Senior quarterback Koltyn Ratliff has added 394 yards and 11 TDs on the ground as well as completed 64.7 percent of his passes for 647 yards and a 12/2 TD/interception ratio.

Meanwhile, the Eagles' defense has been the best in eight-man football, allowing an average of 5.2 points per game.

For Rock Hills, senior Clay Cosand and sophomore Joel Broeckelman lead the team in rushing. Cosand has rushed for 1,398 yards and 30 touchdowns, and Broeckelman's tallied 1,323 yards and 32 TDs (Maxpreps)

The Grizzlies were forced into a corner after falling 42-22 to Clifton-Clyde in Week 4.

Competing in a tight district with Clifton-Clyde, Osborne and Pike Valley who each finished with two losses in district play, Rock Hills could have easily missed the playoffs with another loss.

"It really refocused us on what our goals were," Meyers said. "At the same time, it put our backs against the wall, because any other loss would have knocked us out of the playoffs altogether. We really hit the playoff season in Week 6."

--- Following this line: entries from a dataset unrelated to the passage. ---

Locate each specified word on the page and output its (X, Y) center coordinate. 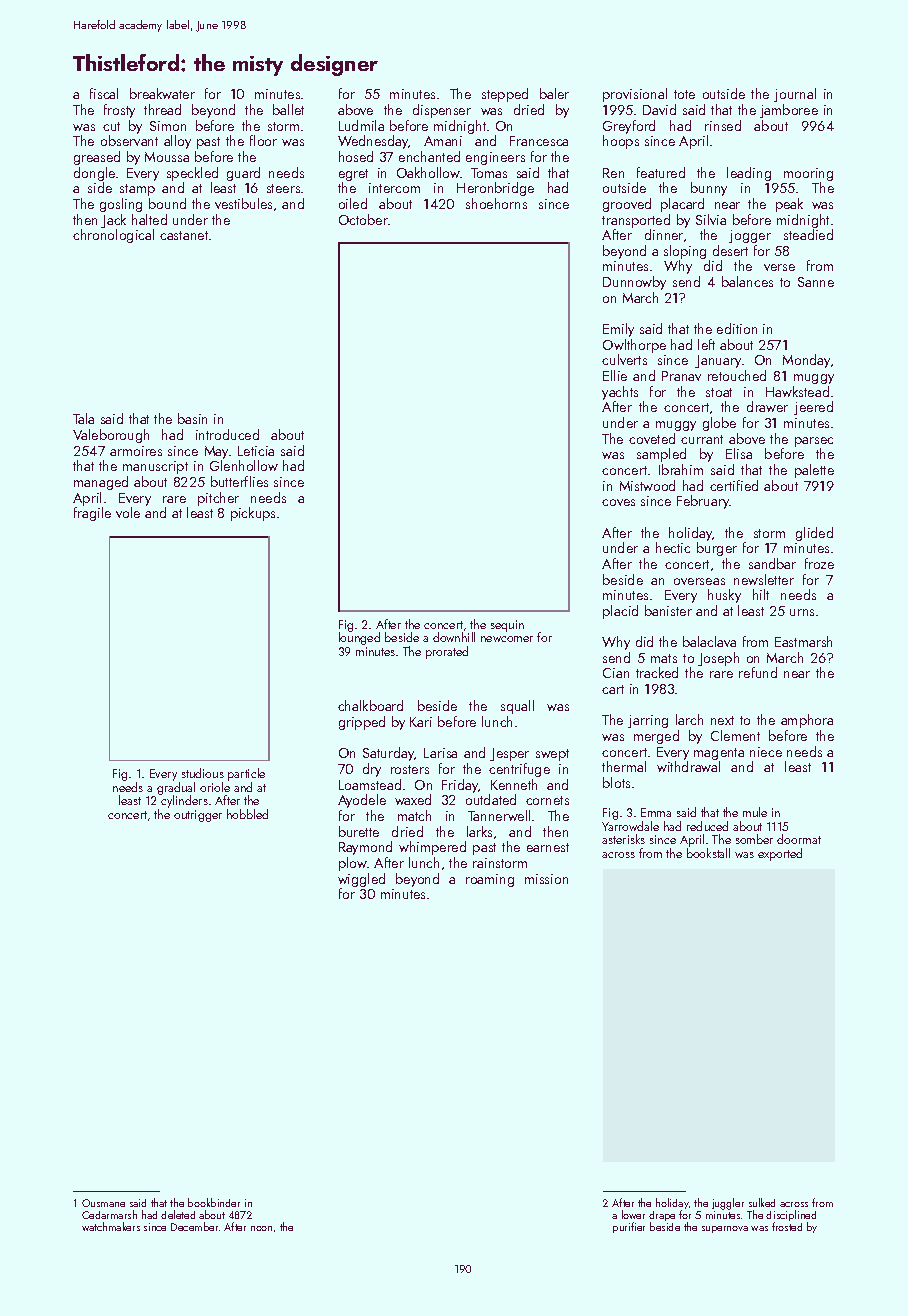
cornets (547, 800)
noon (261, 1228)
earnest (548, 847)
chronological (113, 236)
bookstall (708, 853)
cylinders (184, 802)
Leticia (256, 451)
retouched (737, 375)
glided (814, 534)
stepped (505, 95)
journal (795, 95)
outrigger (198, 816)
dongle (94, 174)
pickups (253, 514)
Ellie (615, 375)
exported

Since Week 4, Rock Hills has played solid football. The Grizzlies won their next five regular season games by a wide margin and toppled two state powers, Moran-Marmaton Valley (11-1) and reigning state champion Madison/Hamilton (10-2), in the quarterfinals and semifinals of the playoffs.

"It's tough to pinpoint just one thing that really worries me," Bamberger said. "They do a lot of things extremely well. They are big up front. They move well. They have some fast kids at skill positions. Obviously, they look smart and do the right things. They make good decisions, and you can tell they play their tails off every single snap for their coaches."

Whoever wins Saturday, it will be the first state title in football for either school.

Gantz just hopes his team will be the one hoisting the trophy.

"Us seniors, we kind of took (the challenge) head on," Gantz said. "We really want to make this season special and deliver Ness City its first state championship."